Stored records
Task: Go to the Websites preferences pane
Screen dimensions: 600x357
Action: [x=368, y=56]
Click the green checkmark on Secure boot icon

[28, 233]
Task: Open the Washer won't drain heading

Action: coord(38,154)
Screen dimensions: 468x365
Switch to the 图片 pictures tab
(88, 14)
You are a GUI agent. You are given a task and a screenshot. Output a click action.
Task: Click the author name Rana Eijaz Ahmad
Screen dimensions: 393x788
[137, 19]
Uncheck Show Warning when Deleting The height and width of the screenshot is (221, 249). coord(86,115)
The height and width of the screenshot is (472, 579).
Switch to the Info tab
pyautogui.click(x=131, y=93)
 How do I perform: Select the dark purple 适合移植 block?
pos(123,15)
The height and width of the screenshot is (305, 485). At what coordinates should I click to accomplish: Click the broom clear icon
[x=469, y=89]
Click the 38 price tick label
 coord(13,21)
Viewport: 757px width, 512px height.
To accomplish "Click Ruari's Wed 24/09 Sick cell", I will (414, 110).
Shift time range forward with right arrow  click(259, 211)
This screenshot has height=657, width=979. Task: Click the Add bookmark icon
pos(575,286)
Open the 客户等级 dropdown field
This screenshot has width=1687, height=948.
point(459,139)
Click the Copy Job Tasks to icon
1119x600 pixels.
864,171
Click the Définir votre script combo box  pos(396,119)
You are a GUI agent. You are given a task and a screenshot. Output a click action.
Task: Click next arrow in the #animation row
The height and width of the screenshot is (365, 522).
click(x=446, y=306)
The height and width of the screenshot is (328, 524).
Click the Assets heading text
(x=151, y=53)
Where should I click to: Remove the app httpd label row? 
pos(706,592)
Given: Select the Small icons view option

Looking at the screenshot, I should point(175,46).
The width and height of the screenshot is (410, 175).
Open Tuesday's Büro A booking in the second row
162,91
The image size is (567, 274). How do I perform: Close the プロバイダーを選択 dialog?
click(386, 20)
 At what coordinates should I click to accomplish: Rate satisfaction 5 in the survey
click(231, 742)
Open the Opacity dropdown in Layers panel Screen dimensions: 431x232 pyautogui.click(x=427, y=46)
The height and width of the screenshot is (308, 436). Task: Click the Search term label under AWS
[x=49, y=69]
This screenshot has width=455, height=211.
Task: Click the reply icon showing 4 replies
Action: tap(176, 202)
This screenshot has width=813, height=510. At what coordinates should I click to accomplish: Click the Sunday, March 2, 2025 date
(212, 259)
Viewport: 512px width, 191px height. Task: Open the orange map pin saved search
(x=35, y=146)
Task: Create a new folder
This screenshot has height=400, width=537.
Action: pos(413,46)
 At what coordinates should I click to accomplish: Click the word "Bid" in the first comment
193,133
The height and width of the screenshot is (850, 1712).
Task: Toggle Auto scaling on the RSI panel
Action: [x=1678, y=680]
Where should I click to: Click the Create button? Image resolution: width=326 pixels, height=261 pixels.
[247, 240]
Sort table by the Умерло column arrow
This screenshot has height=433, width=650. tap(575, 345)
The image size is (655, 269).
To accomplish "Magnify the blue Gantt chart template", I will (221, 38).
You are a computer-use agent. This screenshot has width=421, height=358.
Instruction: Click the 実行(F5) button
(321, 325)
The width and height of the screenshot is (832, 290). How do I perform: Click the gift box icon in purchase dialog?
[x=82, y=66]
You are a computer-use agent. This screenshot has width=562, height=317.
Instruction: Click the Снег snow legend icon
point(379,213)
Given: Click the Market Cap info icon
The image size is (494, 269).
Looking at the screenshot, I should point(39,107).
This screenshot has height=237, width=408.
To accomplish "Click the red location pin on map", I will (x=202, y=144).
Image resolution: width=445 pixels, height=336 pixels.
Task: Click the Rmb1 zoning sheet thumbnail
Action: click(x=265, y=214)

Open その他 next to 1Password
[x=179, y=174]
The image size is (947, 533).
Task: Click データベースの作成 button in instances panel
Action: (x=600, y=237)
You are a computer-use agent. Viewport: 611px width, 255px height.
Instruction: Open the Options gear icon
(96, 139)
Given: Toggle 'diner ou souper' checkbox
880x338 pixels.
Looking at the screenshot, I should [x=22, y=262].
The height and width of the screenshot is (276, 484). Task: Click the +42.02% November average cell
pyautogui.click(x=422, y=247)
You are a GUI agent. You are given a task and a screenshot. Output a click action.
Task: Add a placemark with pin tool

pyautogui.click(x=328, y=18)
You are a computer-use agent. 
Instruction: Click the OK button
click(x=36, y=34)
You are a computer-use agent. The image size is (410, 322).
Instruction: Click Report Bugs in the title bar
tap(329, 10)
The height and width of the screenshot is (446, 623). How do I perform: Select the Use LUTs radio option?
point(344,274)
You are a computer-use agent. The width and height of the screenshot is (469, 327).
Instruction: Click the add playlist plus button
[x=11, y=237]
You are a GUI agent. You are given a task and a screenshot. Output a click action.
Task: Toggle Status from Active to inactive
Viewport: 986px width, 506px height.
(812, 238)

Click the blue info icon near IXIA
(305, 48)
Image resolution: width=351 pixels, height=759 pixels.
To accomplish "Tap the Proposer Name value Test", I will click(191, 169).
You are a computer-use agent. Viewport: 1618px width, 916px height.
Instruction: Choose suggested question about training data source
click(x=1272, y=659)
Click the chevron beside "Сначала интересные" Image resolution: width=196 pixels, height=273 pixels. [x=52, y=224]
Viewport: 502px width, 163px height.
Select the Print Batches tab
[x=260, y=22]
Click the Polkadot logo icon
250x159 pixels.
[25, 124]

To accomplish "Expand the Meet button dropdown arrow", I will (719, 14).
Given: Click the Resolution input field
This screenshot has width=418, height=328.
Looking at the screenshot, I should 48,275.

Try it.
The records above must be repeated exactly, every one of them.

The completed task.
Task: Go to the Websites preferences pane
Screen dimensions: 600x357
Action: [x=368, y=56]
Click the green checkmark on Secure boot icon

[28, 233]
Task: Open the Washer won't drain heading

Action: coord(38,154)
Screen dimensions: 468x365
Switch to the 图片 pictures tab
(88, 14)
You are a GUI agent. You are given a task and a screenshot. Output a click action.
Task: Click the author name Rana Eijaz Ahmad
Screen dimensions: 393x788
[137, 19]
Uncheck Show Warning when Deleting The height and width of the screenshot is (221, 249). coord(86,115)
The height and width of the screenshot is (472, 579).
Switch to the Info tab
pyautogui.click(x=131, y=93)
 How do I perform: Select the dark purple 适合移植 block?
pos(123,15)
The height and width of the screenshot is (305, 485). At what coordinates should I click to accomplish: Click the broom clear icon
[x=469, y=89]
Click the 38 price tick label
 coord(13,21)
Viewport: 757px width, 512px height.
To accomplish "Click Ruari's Wed 24/09 Sick cell", I will (414, 110).
Shift time range forward with right arrow  click(259, 211)
This screenshot has height=657, width=979. Task: Click the Add bookmark icon
pos(575,286)
Open the 客户等级 dropdown field
This screenshot has width=1687, height=948.
point(459,139)
Click the Copy Job Tasks to icon
1119x600 pixels.
864,171
Click the Définir votre script combo box  pos(396,119)
You are a GUI agent. You are given a task and a screenshot. Output a click action.
Task: Click next arrow in the #animation row
The height and width of the screenshot is (365, 522).
click(x=446, y=306)
The height and width of the screenshot is (328, 524).
Click the Assets heading text
(x=151, y=53)
Where should I click to: Remove the app httpd label row? 
pos(706,592)
Given: Select the Small icons view option

Looking at the screenshot, I should point(175,46).
The width and height of the screenshot is (410, 175).
Open Tuesday's Büro A booking in the second row
162,91
The image size is (567, 274). How do I perform: Close the プロバイダーを選択 dialog?
click(386, 20)
 At what coordinates should I click to accomplish: Rate satisfaction 5 in the survey
click(231, 742)
Open the Opacity dropdown in Layers panel Screen dimensions: 431x232 pyautogui.click(x=427, y=46)
The height and width of the screenshot is (308, 436). Task: Click the Search term label under AWS
[x=49, y=69]
This screenshot has width=455, height=211.
Task: Click the reply icon showing 4 replies
Action: tap(176, 202)
This screenshot has width=813, height=510. At what coordinates should I click to accomplish: Click the Sunday, March 2, 2025 date
(212, 259)
Viewport: 512px width, 191px height. Task: Open the orange map pin saved search
(x=35, y=146)
Task: Create a new folder
This screenshot has height=400, width=537.
Action: pos(413,46)
 At what coordinates should I click to accomplish: Click the word "Bid" in the first comment
193,133
The height and width of the screenshot is (850, 1712).
Task: Toggle Auto scaling on the RSI panel
Action: [x=1678, y=680]
Where should I click to: Click the Create button? Image resolution: width=326 pixels, height=261 pixels.
[247, 240]
Sort table by the Умерло column arrow
This screenshot has height=433, width=650. tap(575, 345)
The image size is (655, 269).
To accomplish "Magnify the blue Gantt chart template", I will (221, 38).
You are a computer-use agent. This screenshot has width=421, height=358.
Instruction: Click the 実行(F5) button
(321, 325)
The width and height of the screenshot is (832, 290). How do I perform: Click the gift box icon in purchase dialog?
[x=82, y=66]
You are a computer-use agent. This screenshot has width=562, height=317.
Instruction: Click the Снег snow legend icon
point(379,213)
Given: Click the Market Cap info icon
The image size is (494, 269).
Looking at the screenshot, I should point(39,107).
This screenshot has height=237, width=408.
To accomplish "Click the red location pin on map", I will (x=202, y=144).
Image resolution: width=445 pixels, height=336 pixels.
Task: Click the Rmb1 zoning sheet thumbnail
Action: click(x=265, y=214)

Open その他 next to 1Password
[x=179, y=174]
The image size is (947, 533).
Task: Click データベースの作成 button in instances panel
Action: (x=600, y=237)
You are a computer-use agent. Viewport: 611px width, 255px height.
Instruction: Open the Options gear icon
(96, 139)
Given: Toggle 'diner ou souper' checkbox
880x338 pixels.
Looking at the screenshot, I should [x=22, y=262].
The height and width of the screenshot is (276, 484). Task: Click the +42.02% November average cell
pyautogui.click(x=422, y=247)
You are a GUI agent. You are given a task and a screenshot. Output a click action.
Task: Add a placemark with pin tool

pyautogui.click(x=328, y=18)
You are a computer-use agent. 
Instruction: Click the OK button
click(x=36, y=34)
You are a computer-use agent. The image size is (410, 322).
Instruction: Click Report Bugs in the title bar
tap(329, 10)
The height and width of the screenshot is (446, 623). How do I perform: Select the Use LUTs radio option?
point(344,274)
You are a computer-use agent. The width and height of the screenshot is (469, 327).
Instruction: Click the add playlist plus button
[x=11, y=237]
You are a GUI agent. You are given a task and a screenshot. Output a click action.
Task: Toggle Status from Active to inactive
Viewport: 986px width, 506px height.
(812, 238)

Click the blue info icon near IXIA
(305, 48)
Image resolution: width=351 pixels, height=759 pixels.
To accomplish "Tap the Proposer Name value Test", I will click(191, 169).
You are a computer-use agent. Viewport: 1618px width, 916px height.
Instruction: Choose suggested question about training data source
click(x=1272, y=659)
Click the chevron beside "Сначала интересные" Image resolution: width=196 pixels, height=273 pixels. [x=52, y=224]
Viewport: 502px width, 163px height.
Select the Print Batches tab
[x=260, y=22]
Click the Polkadot logo icon
250x159 pixels.
[25, 124]

To accomplish "Expand the Meet button dropdown arrow", I will (719, 14).
Given: Click the Resolution input field
This screenshot has width=418, height=328.
Looking at the screenshot, I should 48,275.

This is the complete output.